In brighter news, he spoke about food sovereignty initiatives in Malawi where they’re growing millet, sorghum, cow peas – traditional subsistence crops grown for local consumption. In what sounds like a permaculture move to me, they’re also growing leguminous trees which will also fix nitrogen in the soil while providing shade: 15% more shade means 15% more yield – these are the practicalities of climate change. Despite the success of these crops, children are going hungry, because harvest is woman’s work. Gender roles impair success, so to counter this they’re holding cooking parties, where men, women and children cook together: the women teach the men how to cook.

 

A lesson in not waiting for permission

The Transition Network (and Transition Towns)  exist because governments are too slow to respond to the need for urgent change. Community action can fill the void, and the town of Todmorden in West Yorkshire proves the case in point. All you need is a group of people with passion and vision and the will to plant in every scrap of land and teach one another the how and why of growing food. Check out the Incredible Edible Todmorden website, but first watch this inspiring TED talk.
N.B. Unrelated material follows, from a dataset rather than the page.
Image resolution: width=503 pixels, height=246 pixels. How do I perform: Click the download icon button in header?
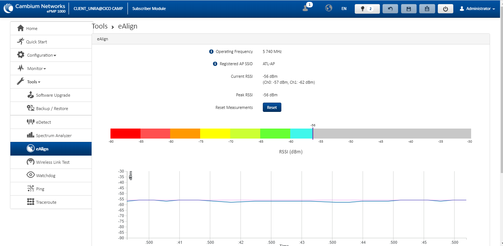pos(427,9)
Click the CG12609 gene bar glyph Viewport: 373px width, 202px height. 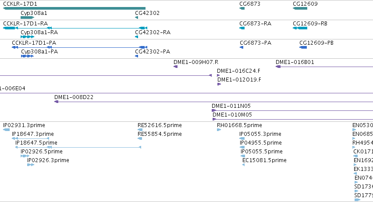pyautogui.click(x=300, y=9)
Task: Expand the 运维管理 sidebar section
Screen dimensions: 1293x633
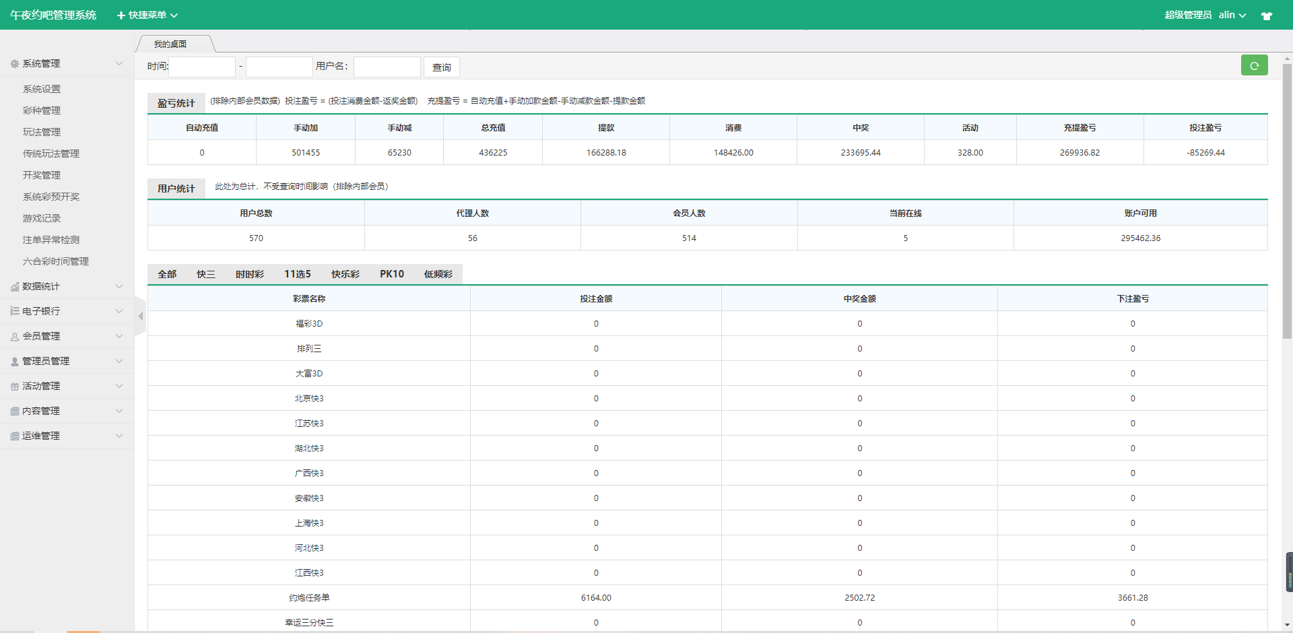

Wendell Berry: “It All Turns on Affection”

By now all thoughtful people have begun to feel our eligibility to be instructed by ecological disaster and mortal need. But we endangered ourselves first of all by dismissing affection as an honourable and necessary motive.

Our decision in the middle of the last century to reduce the farm population, eliminating the allegedly inefficient small farmers was enabled by the discounting of affection. As a result, we now have barely enough farmers to keep the land in production with the help of increasingly expensive industrial technology and at an increasingly ecological and social cost.

Wendell Berry is known to many of us in many ways, whether as farmer, poet, novelist, essayist or land activist. I recommend taking the time to listen to his no-holds-barred Jefferson Lecture, in which he urges us to restore affection – for our land, neighbours and community – in order to attend to matters crucial for human survival.

The lecture is a powerful and compassionate analysis of our times. Such words as these struck me:

Now the two great aims of the industrialism, the replacement of people with technology and concentration of wealth into the hands of a small plutocracy, seem close to fulfillment. At the same time, the failures of industrialism have become too great and too dangerous to deny.

Corporate industrialism itself has exposed the falsehood that it ever was inevitable or that it ever has given precedence to the common good. It has failed to sustain the health and stability of human society. Among its characteristic signs are destroyed communities, neighbourhoods, families, small businesses and small farms. It has failed just as conspicuously and more dangerously to sustain the health and wealth of nature.

And these:

The losses and damages characteristic of our present economy certainly cannot be stopped, let alone restored, by liberal or conservative tweakings of corporate industrialism, against which the ancient imperatives of good care, home-making and frugality can have no standing.

The possibility of authentic correction comes I think from two already evident causes.The first is scarcity, and other serious problems arising from industrial abuses of the land community.

A positive cause still little noticed by high officials and the media is the by now well-established effort to build or rebuild local economies, starting with economies of food. This effort to connect cities with their surrounding rural landscapes rests exactly upon the recognition of human limits and the necessity of human scale. Its purpose to the extent possible is to bring producers and consumers, causes and effects, back within the bounds of neighbourhood, which is to say the effective reach of imagination, sympathy, affection and all else, including enough food, that neighbourhood implies.